Bucks County will likely agree to waiver but may first require a full hearing in open court where the judge may want a recounting of the reasons for waiver and the reasons for the name change. It can be a bit uncomfortable. The petitions are filed together and are heard simultaneously. Lawyers who have shared their experiences have told me they are not aware of any petitions being denied but always make sure their clients are well prepared to testify to the need for waiver and the reasons for the name change. Petitioners are responsible for providing judgement searches from the recorder of deeds and clerk of courts. Contact the recorder of deeds well before the hearing so the search is ready on the morning of the hearing. The clerk of courts search can be completed before the hearing without advance notice.

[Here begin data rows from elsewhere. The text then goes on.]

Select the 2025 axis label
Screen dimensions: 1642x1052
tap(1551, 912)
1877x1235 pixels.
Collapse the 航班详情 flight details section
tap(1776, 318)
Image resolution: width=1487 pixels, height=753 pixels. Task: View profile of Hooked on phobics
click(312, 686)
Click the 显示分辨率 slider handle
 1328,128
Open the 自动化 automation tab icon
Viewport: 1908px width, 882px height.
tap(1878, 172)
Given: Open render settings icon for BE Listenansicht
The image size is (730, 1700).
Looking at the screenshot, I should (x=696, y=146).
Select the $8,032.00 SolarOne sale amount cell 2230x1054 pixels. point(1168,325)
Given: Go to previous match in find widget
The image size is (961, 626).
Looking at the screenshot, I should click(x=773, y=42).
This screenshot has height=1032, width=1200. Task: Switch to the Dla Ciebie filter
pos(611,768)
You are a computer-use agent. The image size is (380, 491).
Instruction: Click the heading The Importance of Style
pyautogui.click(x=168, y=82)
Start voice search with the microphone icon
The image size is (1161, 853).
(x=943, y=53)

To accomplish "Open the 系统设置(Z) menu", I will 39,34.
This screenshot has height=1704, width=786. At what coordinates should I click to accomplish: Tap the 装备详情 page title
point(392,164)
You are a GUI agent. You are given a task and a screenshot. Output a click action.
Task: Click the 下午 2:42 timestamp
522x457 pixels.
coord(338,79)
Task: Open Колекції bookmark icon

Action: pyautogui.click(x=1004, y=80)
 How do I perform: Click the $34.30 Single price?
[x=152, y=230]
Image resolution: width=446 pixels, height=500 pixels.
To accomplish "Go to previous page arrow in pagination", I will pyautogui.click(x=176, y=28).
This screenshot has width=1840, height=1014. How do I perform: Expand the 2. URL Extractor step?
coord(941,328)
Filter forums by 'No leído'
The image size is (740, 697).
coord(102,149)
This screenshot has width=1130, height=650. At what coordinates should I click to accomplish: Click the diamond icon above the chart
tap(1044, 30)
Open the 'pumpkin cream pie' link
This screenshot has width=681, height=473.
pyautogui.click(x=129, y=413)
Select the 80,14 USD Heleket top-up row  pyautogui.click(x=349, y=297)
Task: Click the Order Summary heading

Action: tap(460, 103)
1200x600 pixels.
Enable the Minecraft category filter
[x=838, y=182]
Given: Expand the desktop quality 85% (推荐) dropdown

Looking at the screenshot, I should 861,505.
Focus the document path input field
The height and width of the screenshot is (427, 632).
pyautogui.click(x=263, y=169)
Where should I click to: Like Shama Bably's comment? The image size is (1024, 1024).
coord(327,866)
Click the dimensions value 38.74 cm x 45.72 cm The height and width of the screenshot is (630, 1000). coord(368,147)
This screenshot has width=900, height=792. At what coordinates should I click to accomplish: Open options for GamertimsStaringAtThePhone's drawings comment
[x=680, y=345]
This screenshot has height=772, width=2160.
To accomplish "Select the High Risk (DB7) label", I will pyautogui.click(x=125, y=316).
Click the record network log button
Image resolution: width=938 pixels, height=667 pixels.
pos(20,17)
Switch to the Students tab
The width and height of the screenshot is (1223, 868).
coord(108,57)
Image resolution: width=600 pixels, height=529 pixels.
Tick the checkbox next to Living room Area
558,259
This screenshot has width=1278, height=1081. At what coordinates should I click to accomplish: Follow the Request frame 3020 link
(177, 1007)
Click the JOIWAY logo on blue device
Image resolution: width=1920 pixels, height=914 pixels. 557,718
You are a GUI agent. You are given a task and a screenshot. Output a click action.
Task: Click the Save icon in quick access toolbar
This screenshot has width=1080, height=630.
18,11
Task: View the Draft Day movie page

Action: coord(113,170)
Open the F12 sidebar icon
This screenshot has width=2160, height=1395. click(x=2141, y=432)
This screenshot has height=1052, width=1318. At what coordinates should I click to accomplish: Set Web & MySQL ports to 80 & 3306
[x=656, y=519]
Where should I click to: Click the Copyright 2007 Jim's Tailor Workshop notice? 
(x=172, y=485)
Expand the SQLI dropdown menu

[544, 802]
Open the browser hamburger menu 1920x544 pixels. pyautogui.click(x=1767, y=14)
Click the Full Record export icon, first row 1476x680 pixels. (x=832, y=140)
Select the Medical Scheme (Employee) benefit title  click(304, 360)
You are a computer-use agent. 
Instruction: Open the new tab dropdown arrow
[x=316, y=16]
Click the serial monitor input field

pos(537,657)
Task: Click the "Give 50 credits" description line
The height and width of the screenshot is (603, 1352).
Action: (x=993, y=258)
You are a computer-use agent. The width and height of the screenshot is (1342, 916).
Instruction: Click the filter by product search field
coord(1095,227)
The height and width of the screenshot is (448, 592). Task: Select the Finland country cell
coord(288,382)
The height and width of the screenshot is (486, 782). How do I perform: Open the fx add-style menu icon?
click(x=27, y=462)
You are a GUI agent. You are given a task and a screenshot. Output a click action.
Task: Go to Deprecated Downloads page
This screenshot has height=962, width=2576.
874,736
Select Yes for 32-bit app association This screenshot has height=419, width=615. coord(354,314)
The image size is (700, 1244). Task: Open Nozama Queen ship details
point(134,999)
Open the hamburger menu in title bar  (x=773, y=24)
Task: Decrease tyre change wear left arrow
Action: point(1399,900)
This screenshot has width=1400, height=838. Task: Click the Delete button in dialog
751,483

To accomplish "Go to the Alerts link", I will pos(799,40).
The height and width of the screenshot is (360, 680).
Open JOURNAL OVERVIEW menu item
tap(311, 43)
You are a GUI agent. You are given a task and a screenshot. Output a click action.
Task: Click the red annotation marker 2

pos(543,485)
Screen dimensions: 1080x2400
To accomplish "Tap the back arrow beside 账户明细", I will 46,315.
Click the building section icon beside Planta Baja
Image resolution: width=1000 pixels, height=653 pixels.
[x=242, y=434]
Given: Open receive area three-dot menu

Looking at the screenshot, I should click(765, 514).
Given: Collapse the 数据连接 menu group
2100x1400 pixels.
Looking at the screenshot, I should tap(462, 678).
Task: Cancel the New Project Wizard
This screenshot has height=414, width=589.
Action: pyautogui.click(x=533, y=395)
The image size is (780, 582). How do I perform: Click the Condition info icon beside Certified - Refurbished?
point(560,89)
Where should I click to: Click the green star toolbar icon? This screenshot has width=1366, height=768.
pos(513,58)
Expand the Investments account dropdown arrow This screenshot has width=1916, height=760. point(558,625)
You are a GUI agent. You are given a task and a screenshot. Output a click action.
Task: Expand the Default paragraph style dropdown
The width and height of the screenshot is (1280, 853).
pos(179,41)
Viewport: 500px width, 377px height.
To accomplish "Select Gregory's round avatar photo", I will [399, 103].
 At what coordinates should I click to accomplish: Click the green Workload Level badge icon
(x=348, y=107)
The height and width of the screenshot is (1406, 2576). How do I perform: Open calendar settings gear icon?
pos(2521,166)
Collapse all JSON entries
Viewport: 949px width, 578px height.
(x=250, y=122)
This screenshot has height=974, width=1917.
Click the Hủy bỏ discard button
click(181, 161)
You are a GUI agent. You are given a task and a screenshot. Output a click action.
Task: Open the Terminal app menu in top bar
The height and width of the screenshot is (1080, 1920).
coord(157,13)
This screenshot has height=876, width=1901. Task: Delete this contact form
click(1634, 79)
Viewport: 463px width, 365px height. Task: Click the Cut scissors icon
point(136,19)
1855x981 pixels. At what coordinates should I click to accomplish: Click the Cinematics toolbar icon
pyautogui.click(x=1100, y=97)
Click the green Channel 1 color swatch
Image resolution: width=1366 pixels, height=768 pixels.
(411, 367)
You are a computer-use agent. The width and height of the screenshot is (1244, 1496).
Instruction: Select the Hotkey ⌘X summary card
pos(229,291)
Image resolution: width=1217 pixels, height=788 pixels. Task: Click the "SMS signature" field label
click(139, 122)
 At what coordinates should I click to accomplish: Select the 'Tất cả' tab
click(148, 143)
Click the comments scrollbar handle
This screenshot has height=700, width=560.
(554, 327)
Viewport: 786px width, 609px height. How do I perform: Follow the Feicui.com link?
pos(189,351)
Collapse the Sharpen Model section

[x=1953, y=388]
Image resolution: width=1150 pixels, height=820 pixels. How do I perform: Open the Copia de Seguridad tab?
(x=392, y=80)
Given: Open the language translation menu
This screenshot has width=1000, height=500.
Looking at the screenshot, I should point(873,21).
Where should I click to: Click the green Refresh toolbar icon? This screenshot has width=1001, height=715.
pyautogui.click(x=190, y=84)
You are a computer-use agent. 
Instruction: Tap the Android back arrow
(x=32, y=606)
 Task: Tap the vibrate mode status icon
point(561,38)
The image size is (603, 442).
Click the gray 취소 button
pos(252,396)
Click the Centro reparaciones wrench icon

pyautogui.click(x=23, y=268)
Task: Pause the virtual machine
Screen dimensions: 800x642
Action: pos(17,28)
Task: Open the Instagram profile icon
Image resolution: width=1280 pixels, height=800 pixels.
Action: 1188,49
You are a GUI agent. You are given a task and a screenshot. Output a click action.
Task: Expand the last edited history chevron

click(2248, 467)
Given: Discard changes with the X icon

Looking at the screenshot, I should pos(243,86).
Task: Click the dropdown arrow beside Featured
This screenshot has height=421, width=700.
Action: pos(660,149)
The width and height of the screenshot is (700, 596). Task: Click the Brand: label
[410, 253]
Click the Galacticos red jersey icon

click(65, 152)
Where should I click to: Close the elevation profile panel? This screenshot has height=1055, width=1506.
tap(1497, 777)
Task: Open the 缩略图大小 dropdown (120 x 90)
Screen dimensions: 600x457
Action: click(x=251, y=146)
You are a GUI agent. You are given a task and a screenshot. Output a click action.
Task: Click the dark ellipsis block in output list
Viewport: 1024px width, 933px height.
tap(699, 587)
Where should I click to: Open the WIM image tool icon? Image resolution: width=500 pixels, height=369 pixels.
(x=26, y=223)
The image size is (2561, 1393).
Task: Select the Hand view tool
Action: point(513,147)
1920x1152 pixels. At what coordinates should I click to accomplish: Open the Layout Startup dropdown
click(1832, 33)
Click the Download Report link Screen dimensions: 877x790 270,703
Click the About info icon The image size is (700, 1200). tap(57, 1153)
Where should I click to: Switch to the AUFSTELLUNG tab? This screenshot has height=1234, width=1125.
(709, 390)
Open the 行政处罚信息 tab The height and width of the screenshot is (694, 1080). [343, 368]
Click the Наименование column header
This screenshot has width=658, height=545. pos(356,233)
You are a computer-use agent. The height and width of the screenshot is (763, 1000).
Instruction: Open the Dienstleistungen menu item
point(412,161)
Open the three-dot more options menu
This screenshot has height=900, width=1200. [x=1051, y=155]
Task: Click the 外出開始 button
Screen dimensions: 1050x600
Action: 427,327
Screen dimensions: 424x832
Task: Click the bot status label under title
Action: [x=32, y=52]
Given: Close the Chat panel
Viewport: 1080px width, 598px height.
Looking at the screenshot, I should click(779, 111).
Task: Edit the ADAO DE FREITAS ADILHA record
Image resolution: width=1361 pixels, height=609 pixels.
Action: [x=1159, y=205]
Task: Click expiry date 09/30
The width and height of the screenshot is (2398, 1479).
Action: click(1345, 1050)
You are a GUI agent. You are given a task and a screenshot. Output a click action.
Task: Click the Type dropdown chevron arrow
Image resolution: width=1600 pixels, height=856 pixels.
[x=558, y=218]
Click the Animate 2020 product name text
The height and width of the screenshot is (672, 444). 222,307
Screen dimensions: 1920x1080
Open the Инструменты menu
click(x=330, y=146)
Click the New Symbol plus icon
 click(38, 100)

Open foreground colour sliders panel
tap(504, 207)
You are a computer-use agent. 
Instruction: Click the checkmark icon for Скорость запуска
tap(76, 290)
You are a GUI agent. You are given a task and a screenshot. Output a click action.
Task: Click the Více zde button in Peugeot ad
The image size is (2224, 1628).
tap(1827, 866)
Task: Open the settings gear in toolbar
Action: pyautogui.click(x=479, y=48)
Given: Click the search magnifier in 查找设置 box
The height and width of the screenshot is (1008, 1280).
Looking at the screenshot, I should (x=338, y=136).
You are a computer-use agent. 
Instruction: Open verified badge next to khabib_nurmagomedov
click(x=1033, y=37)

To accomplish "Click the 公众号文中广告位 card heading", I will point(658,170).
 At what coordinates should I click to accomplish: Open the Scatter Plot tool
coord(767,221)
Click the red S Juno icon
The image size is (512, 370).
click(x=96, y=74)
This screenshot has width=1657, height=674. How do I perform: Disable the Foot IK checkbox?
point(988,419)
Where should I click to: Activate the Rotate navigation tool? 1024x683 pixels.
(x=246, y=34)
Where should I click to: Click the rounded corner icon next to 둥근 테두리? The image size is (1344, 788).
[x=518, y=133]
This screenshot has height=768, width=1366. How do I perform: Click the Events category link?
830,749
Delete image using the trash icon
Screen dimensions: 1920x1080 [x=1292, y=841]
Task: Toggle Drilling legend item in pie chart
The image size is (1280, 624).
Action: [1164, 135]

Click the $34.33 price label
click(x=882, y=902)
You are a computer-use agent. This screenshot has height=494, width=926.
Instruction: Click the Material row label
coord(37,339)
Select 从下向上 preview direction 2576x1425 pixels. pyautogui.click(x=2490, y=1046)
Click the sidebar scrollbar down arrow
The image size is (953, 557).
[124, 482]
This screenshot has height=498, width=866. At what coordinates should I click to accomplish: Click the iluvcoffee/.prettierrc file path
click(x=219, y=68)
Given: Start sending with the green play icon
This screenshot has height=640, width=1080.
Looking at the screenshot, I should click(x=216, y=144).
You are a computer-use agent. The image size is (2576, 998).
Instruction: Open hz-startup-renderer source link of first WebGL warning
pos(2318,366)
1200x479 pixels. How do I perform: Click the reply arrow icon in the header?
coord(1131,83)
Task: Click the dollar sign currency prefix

In Chester County, name change and waiver petitions are filed together. Occasionally waiver petitions are granted without a hearing, especially if there is a PFA or other documented history of abuse. If a hearing is required on the waiver, that hearing is in addition to and before the hearing on the name change petition itself. Because name change and waiver hearings are frequently scheduled with the miscellaneous civil and PFA lists, the courtroom is often full. Consider including more detail in the initial petitions – doing so may allow the judge to decide on the petitions without subjecting the petitioner to testifying about deeply personal and potentially traumatic events before a large audience. Petitioners are responsible for providing judgement searches from the recorder of deeds, clerk of courts, Orphan’s Court and register of wills. All can be picked up on the morning of the hearing, but the recorder of deeds must be contacted in advance of the hearing to ensure the search is prepared.
In Delaware County, name change and waiver petitions are generally filed and heard together, with the name change granted at the hearing as long as the waiver petition is first granted. If the waiver petition is denied, a second hearing will be scheduled to allow the petitioner to publish if they choose to proceed with the name change. In recent months, name change hearings in Delaware County have been scheduled along with the adoption list, and each case is heard one at a time, allowing for a calmer and less stressful experience.
The name change process can be onerous and stressful, especially for petitioners who fear for their own safety. If you are interested in learning more about how to represent clients throughout the name change process, consider volunteering for your local Legal Services organization. It is a particularly rewarding opportunity; clients are frequently incredibly happy and relieved at the end.